Repeat exactly, and only, the lines from the line bearing "This screenshot has width=640, height=548." through the end of the material. Do not copy the pictures.

Records for this exercise below:

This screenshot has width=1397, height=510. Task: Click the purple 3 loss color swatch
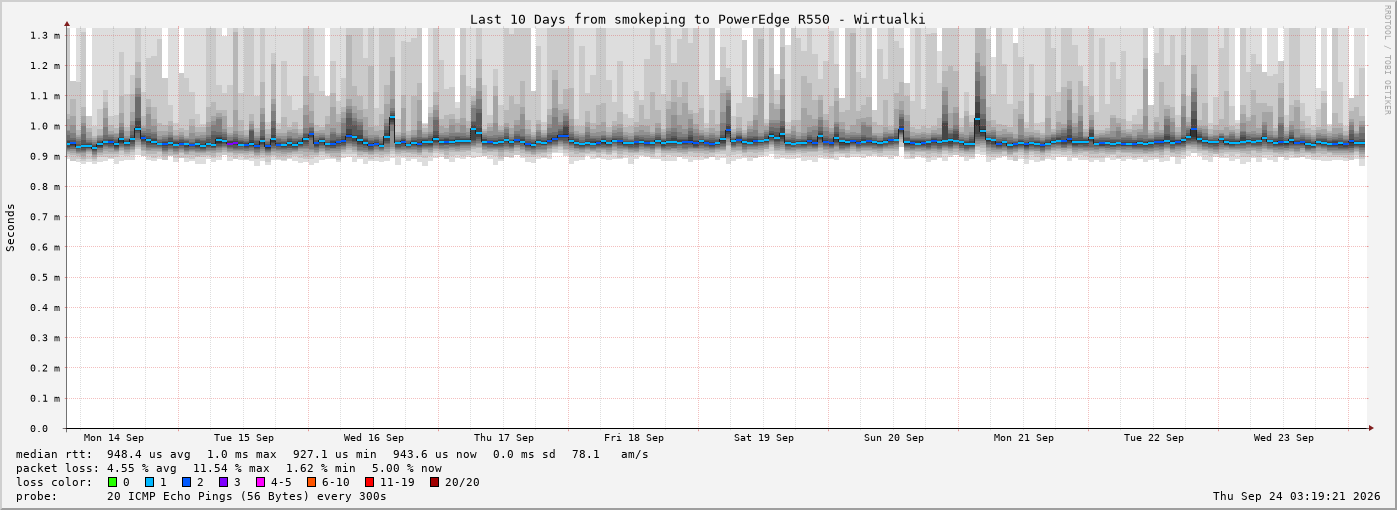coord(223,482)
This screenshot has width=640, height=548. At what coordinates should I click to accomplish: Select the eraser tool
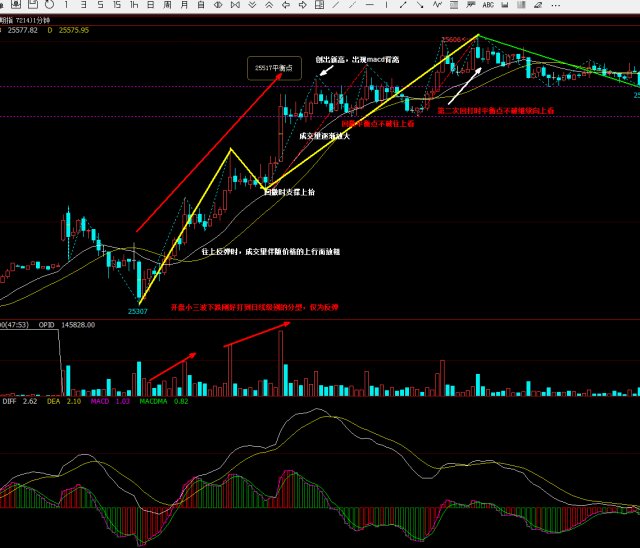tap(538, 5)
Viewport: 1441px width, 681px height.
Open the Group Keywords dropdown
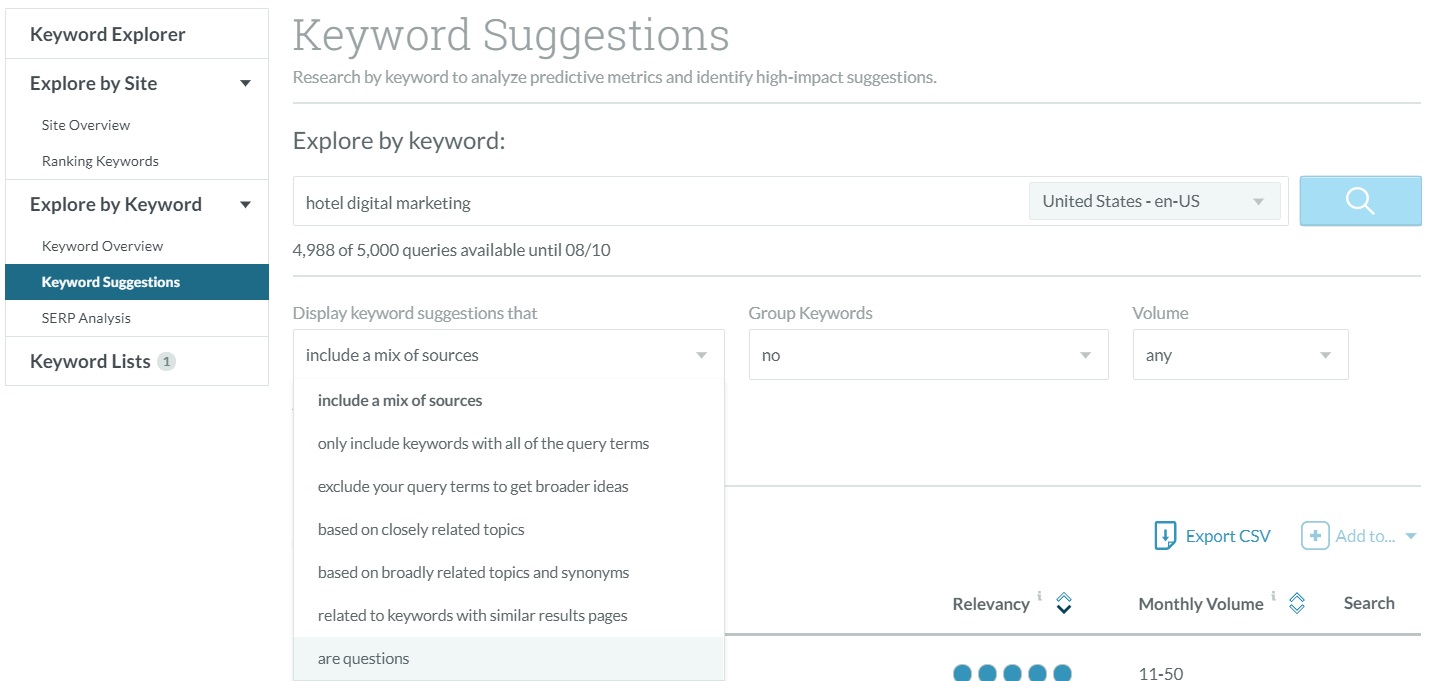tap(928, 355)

End of Records for this exercise.

Answer section
This screenshot has width=640, height=548. At what coordinates should I click to accomplish: Select the eraser tool
tap(538, 5)
Viewport: 1441px width, 681px height.
Open the Group Keywords dropdown
tap(928, 355)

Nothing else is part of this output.